**PROMPT**
Edit the records below by replacing each "shopping bag icon" with "shop icon" and leaving everything else unchanged.

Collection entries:
+ + + +

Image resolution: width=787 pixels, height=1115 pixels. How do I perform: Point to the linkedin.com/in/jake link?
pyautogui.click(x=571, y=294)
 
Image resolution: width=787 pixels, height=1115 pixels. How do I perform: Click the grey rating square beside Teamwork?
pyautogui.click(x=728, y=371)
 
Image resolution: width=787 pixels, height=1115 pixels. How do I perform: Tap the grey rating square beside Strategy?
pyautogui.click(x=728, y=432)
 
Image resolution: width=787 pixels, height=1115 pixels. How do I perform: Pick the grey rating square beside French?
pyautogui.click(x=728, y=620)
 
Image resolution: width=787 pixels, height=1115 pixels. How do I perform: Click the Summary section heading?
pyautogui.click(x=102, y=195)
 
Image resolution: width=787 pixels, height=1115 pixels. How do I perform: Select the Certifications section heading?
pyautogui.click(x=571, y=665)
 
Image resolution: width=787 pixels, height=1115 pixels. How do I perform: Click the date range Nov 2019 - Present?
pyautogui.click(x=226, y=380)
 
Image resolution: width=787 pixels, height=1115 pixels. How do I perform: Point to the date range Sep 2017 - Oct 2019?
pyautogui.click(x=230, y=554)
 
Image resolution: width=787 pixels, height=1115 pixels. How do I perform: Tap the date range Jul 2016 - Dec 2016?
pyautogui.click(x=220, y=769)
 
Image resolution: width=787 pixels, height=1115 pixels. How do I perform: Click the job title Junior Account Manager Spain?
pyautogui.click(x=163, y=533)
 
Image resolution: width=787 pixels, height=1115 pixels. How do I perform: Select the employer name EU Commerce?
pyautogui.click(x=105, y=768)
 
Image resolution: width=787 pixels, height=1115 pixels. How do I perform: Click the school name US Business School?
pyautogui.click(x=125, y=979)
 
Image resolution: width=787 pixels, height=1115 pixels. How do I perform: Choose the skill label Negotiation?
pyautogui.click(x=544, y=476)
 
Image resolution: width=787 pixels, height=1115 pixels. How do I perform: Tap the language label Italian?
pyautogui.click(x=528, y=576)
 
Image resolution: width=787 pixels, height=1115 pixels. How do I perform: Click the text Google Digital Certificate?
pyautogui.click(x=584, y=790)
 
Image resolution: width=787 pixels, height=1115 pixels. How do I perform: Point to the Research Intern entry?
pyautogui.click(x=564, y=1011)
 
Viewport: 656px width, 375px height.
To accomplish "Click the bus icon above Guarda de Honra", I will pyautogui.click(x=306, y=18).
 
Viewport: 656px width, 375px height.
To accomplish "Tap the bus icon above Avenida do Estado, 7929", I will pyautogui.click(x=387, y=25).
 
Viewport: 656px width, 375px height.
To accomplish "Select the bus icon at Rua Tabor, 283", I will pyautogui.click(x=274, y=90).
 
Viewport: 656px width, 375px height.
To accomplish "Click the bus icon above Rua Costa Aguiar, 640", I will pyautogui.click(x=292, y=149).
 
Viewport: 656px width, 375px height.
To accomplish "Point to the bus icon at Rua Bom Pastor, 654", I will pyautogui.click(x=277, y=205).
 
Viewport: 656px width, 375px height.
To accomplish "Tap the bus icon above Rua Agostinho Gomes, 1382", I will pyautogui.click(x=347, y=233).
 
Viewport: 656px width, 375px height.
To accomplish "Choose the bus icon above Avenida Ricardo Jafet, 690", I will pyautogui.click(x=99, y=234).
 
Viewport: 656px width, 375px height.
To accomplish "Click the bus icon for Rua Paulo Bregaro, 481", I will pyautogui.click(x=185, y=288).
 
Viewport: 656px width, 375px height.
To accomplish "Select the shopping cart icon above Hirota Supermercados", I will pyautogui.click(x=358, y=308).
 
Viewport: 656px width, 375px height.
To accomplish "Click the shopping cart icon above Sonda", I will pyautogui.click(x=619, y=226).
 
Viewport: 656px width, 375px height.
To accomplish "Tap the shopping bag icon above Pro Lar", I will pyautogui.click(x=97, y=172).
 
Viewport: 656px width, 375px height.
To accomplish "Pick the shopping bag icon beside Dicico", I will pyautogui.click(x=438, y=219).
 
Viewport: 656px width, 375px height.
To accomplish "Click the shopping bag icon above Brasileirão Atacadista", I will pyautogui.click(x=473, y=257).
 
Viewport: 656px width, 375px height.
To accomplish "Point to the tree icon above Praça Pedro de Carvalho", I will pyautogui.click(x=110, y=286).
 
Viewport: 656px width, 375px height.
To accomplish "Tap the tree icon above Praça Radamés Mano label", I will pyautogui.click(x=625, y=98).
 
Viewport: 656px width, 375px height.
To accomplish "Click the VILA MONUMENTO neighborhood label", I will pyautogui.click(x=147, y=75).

+ + + +

**PROBLEM SOLUTION**
Image resolution: width=787 pixels, height=1115 pixels. How do I perform: Point to the linkedin.com/in/jake link?
pyautogui.click(x=571, y=294)
 
Image resolution: width=787 pixels, height=1115 pixels. How do I perform: Click the grey rating square beside Teamwork?
pyautogui.click(x=728, y=371)
 
Image resolution: width=787 pixels, height=1115 pixels. How do I perform: Tap the grey rating square beside Strategy?
pyautogui.click(x=728, y=432)
 
Image resolution: width=787 pixels, height=1115 pixels. How do I perform: Pick the grey rating square beside French?
pyautogui.click(x=728, y=620)
 
Image resolution: width=787 pixels, height=1115 pixels. How do I perform: Click the Summary section heading?
pyautogui.click(x=102, y=195)
 
Image resolution: width=787 pixels, height=1115 pixels. How do I perform: Select the Certifications section heading?
pyautogui.click(x=571, y=665)
 
Image resolution: width=787 pixels, height=1115 pixels. How do I perform: Click the date range Nov 2019 - Present?
pyautogui.click(x=226, y=380)
 
Image resolution: width=787 pixels, height=1115 pixels. How do I perform: Point to the date range Sep 2017 - Oct 2019?
pyautogui.click(x=230, y=554)
 
Image resolution: width=787 pixels, height=1115 pixels. How do I perform: Tap the date range Jul 2016 - Dec 2016?
pyautogui.click(x=220, y=769)
 
Image resolution: width=787 pixels, height=1115 pixels. How do I perform: Click the job title Junior Account Manager Spain?
pyautogui.click(x=163, y=533)
 
Image resolution: width=787 pixels, height=1115 pixels. How do I perform: Select the employer name EU Commerce?
pyautogui.click(x=105, y=768)
 
Image resolution: width=787 pixels, height=1115 pixels. How do I perform: Click the school name US Business School?
pyautogui.click(x=125, y=979)
 
Image resolution: width=787 pixels, height=1115 pixels. How do I perform: Choose the skill label Negotiation?
pyautogui.click(x=544, y=476)
 
Image resolution: width=787 pixels, height=1115 pixels. How do I perform: Tap the language label Italian?
pyautogui.click(x=528, y=576)
 
Image resolution: width=787 pixels, height=1115 pixels. How do I perform: Click the text Google Digital Certificate?
pyautogui.click(x=584, y=790)
 
Image resolution: width=787 pixels, height=1115 pixels. How do I perform: Point to the Research Intern entry?
pyautogui.click(x=564, y=1011)
 
Viewport: 656px width, 375px height.
To accomplish "Click the bus icon above Guarda de Honra", I will pyautogui.click(x=306, y=18).
 
Viewport: 656px width, 375px height.
To accomplish "Tap the bus icon above Avenida do Estado, 7929", I will pyautogui.click(x=387, y=25).
 
Viewport: 656px width, 375px height.
To accomplish "Select the bus icon at Rua Tabor, 283", I will pyautogui.click(x=274, y=90).
 
Viewport: 656px width, 375px height.
To accomplish "Click the bus icon above Rua Costa Aguiar, 640", I will pyautogui.click(x=292, y=149).
 
Viewport: 656px width, 375px height.
To accomplish "Point to the bus icon at Rua Bom Pastor, 654", I will pyautogui.click(x=277, y=205).
 
Viewport: 656px width, 375px height.
To accomplish "Tap the bus icon above Rua Agostinho Gomes, 1382", I will pyautogui.click(x=347, y=233).
 
Viewport: 656px width, 375px height.
To accomplish "Choose the bus icon above Avenida Ricardo Jafet, 690", I will pyautogui.click(x=99, y=234).
 
Viewport: 656px width, 375px height.
To accomplish "Click the bus icon for Rua Paulo Bregaro, 481", I will pyautogui.click(x=185, y=288).
 
Viewport: 656px width, 375px height.
To accomplish "Select the shopping cart icon above Hirota Supermercados", I will pyautogui.click(x=358, y=308).
 
Viewport: 656px width, 375px height.
To accomplish "Click the shopping cart icon above Sonda", I will pyautogui.click(x=619, y=226).
 
Viewport: 656px width, 375px height.
To accomplish "Tap the shop icon above Pro Lar", I will pyautogui.click(x=97, y=172).
 
Viewport: 656px width, 375px height.
To accomplish "Pick the shop icon beside Dicico", I will pyautogui.click(x=438, y=219).
 
Viewport: 656px width, 375px height.
To accomplish "Click the shop icon above Brasileirão Atacadista", I will pyautogui.click(x=473, y=257).
 
Viewport: 656px width, 375px height.
To accomplish "Point to the tree icon above Praça Pedro de Carvalho", I will pyautogui.click(x=110, y=286).
 
Viewport: 656px width, 375px height.
To accomplish "Tap the tree icon above Praça Radamés Mano label", I will pyautogui.click(x=625, y=98).
 
Viewport: 656px width, 375px height.
To accomplish "Click the VILA MONUMENTO neighborhood label", I will pyautogui.click(x=147, y=75).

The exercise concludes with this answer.